Besonders alarmierend ist dabei das sinkende Durchschnittsalter der Betroffenen. Fast jeder vierte Drogentote war laut Bundesdrogenbeauftragtem Prof. Dr. Hendrik Streeck jünger als 30 Jahre. Bei den unter 20-Jährigen habe sich die Zahl der Todesfälle seit 2021 nahezu verdoppelt.
Streeck fordert deshalb einen stärkeren Fokus auf Prävention und frühzeitige Hilfsangebote. „Die Verharmlosung von Drogenkonsum hat einen Preis, den wir hier sehen”, betont Streeck. Viele Jugendliche kombinierten Medikamente, Alkohol und andere Drogen, ohne sich der lebensgefährlichen Risiken des Mischkonsums bewusst zu sein.

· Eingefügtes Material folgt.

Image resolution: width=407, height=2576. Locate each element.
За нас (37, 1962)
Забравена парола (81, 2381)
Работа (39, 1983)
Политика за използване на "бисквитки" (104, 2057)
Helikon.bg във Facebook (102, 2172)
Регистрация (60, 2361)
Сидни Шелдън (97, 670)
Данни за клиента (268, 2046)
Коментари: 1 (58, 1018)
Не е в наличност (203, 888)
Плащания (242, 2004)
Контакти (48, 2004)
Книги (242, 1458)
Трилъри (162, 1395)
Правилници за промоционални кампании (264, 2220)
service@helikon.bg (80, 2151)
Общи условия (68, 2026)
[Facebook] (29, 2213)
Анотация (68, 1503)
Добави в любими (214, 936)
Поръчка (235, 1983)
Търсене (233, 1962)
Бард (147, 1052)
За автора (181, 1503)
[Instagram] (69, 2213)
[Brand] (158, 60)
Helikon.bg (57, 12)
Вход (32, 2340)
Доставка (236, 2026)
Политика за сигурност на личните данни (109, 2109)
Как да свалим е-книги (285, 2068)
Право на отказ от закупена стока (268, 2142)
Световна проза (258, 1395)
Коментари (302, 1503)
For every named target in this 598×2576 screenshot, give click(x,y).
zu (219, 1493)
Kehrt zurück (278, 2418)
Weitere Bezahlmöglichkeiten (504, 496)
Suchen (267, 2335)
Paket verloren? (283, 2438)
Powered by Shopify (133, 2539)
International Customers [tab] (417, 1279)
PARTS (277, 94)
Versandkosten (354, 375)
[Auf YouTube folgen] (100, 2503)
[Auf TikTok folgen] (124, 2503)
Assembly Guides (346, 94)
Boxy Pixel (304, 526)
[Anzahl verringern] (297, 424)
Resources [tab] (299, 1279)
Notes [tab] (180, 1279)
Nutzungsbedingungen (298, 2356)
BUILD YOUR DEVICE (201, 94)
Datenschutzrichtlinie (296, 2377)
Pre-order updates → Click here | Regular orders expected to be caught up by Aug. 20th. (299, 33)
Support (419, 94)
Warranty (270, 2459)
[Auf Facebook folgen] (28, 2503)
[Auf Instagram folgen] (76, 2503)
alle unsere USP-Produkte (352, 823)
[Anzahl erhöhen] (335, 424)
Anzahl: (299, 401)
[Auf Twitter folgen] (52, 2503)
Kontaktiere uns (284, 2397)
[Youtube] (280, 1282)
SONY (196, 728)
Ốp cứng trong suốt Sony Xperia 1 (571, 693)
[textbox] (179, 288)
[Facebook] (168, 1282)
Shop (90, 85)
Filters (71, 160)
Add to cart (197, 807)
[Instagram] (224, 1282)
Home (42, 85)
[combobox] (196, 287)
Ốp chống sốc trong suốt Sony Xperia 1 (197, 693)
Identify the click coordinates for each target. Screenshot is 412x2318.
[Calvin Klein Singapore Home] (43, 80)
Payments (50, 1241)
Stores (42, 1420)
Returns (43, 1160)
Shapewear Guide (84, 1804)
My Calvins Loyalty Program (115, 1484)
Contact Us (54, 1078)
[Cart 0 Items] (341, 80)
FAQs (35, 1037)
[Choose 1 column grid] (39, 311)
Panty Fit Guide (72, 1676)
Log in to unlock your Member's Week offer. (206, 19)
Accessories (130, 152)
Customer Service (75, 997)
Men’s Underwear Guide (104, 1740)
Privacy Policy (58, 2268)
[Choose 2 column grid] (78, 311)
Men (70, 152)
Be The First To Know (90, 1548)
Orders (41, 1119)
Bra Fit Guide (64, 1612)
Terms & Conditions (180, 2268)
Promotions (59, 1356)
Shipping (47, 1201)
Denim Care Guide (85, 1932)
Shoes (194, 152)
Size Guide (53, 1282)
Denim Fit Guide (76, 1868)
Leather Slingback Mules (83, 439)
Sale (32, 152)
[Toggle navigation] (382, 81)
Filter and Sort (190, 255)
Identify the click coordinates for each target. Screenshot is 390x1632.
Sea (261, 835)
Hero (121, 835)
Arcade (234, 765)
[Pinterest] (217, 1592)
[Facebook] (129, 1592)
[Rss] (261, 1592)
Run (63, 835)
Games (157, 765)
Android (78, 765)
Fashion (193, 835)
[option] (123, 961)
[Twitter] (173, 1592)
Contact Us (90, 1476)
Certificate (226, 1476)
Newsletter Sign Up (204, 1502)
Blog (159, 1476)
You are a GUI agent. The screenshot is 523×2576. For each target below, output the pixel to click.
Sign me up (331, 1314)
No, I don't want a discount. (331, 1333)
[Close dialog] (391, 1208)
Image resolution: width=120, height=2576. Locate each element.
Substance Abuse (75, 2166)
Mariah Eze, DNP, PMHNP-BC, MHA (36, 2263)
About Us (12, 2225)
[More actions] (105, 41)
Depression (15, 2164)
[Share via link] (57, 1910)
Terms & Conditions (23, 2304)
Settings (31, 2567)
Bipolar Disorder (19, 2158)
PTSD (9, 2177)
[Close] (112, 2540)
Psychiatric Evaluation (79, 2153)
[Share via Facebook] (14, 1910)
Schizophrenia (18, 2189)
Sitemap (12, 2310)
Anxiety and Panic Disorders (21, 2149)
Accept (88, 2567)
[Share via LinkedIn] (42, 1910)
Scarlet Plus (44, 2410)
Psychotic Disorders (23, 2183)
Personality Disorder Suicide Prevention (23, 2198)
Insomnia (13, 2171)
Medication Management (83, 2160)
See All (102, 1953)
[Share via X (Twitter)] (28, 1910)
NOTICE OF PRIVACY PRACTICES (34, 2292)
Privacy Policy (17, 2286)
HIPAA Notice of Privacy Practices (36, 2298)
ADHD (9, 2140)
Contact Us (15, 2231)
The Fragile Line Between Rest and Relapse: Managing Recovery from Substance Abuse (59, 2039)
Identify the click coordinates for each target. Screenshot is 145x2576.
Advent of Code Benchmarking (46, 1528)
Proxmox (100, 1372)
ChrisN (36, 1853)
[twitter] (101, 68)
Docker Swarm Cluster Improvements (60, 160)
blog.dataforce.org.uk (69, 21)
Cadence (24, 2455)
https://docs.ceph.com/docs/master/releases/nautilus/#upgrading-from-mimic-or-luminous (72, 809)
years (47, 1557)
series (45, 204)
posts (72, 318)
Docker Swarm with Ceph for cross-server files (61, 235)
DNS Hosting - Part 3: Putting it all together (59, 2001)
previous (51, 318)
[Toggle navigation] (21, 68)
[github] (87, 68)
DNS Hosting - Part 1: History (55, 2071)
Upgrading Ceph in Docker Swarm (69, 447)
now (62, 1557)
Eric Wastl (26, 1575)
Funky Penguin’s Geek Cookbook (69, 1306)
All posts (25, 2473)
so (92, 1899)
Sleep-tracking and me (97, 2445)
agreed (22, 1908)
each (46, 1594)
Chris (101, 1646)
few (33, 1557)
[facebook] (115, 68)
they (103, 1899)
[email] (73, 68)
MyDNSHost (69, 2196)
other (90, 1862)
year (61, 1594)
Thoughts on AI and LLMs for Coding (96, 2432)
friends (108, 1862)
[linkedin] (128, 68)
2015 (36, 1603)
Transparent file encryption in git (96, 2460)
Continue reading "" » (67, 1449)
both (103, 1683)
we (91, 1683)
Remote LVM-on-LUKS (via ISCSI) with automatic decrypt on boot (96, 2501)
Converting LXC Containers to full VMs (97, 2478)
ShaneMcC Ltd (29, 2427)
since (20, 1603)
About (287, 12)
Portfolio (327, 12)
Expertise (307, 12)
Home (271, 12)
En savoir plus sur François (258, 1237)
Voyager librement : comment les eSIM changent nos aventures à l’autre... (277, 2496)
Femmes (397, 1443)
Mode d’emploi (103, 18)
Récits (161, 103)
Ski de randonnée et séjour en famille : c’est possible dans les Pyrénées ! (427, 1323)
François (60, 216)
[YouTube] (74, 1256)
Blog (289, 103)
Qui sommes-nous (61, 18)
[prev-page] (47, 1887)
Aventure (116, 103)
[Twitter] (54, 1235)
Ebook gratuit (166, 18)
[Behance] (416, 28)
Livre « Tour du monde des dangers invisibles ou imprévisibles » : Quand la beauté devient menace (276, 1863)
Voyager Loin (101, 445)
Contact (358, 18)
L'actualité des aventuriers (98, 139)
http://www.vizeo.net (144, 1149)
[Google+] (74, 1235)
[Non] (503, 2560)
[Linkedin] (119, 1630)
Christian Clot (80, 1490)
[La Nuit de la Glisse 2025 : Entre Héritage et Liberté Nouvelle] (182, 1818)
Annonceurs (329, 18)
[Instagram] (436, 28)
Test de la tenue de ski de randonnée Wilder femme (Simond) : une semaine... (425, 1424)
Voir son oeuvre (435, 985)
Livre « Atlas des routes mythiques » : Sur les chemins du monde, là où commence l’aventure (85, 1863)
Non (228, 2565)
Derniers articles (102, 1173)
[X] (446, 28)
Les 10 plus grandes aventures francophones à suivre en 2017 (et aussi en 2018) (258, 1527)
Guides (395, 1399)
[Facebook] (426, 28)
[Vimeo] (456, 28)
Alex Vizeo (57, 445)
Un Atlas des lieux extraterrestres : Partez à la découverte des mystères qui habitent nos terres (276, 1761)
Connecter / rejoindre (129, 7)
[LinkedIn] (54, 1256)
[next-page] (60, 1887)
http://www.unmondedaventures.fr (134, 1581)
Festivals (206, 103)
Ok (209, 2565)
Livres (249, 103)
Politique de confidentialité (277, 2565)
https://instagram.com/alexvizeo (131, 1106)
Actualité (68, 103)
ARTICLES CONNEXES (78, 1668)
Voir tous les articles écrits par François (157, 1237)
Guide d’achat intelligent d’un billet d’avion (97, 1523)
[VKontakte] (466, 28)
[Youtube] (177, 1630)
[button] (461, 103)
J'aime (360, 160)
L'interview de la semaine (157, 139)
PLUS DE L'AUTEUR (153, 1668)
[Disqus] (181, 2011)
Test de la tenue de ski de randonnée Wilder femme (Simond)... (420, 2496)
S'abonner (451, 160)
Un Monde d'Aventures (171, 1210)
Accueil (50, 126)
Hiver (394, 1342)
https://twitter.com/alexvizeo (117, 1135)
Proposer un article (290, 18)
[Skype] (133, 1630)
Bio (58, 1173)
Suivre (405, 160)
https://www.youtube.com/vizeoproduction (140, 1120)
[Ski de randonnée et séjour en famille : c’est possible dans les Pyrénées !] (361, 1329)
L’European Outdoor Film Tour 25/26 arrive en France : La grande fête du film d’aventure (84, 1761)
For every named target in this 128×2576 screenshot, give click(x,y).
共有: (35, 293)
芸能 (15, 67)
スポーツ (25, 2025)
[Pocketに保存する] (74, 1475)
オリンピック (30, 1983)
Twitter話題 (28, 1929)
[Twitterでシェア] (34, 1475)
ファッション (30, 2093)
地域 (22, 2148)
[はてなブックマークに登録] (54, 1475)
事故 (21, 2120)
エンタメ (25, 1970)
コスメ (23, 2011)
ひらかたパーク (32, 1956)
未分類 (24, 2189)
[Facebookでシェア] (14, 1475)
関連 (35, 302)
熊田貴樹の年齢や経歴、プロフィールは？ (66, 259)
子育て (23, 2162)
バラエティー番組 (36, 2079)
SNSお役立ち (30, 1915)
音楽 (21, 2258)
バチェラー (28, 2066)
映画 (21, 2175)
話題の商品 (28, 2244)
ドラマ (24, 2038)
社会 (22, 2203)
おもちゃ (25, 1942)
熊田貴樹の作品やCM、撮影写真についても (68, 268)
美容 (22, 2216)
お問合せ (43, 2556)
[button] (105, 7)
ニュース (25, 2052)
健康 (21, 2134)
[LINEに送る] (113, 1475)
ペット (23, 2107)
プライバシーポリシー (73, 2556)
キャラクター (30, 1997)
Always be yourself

Tatsächlich starben mehr als vier von fünf Betroffenen nach dem gleichzeitigen Konsum mehrerer Substanzen. Besonders häufig spielten Benzodiazepine, opioidhaltige Schmerzmittel sowie andere psychoaktive Medikamente eine Rolle. Im vergangenen Jahr wurden 769 Todesfälle im Zusammenhang mit diesen Stoffen registriert – mehr als doppelt so viele wie vier Jahre zuvor.
Zunehmende Sorgen bereiten den Fachleuten außerdem synthetische Opioide. Fentanyl war 2025 an 118 Todesfällen beteiligt. Gleichzeitig warnen Experten vor gefälschten Tabletten, die hochpotente synthetische Opioide wie Nitazene enthalten und bereits in kleinsten Mengen tödlich sein können.
Neben Opioiden nimmt auch der Konsum von Kokain und synthetischen Drogen weiter zu. Gleichzeitig verändern sich die Drogenmärkte immer schneller. Neue Substanzen gelangen auf den Markt und werden über digitale Handelswege leichter verfügbar.
Die Bundesregierung will deshalb Frühwarnsysteme ausbauen, Präventions- und Suchthilfeangebote stärken sowie den Zugang zum Notfallmedikament Naloxon erleichtern. Ziel ist es, insbesondere junge Menschen früher zu erreichen und besser vor den Risiken neuer Substanzen zu schützen. Wie groß die Gefahren auf dem illegalen Drogenmarkt inzwischen sind, zeigt auch eine aktuelle Bilanz des Berliner Drugchecking-Projekts.
Fast die Hälfte der 5.310 untersuchten Proben war verunreinigt, falsch deklariert oder gefährlich überdosiert. Das kostenlose und anonyme Testangebot wird monatlich stark genutzt und erreicht nach Angaben des Projekts vor allem junge Konsumenten außerhalb des klassischen Suchthilfesystems.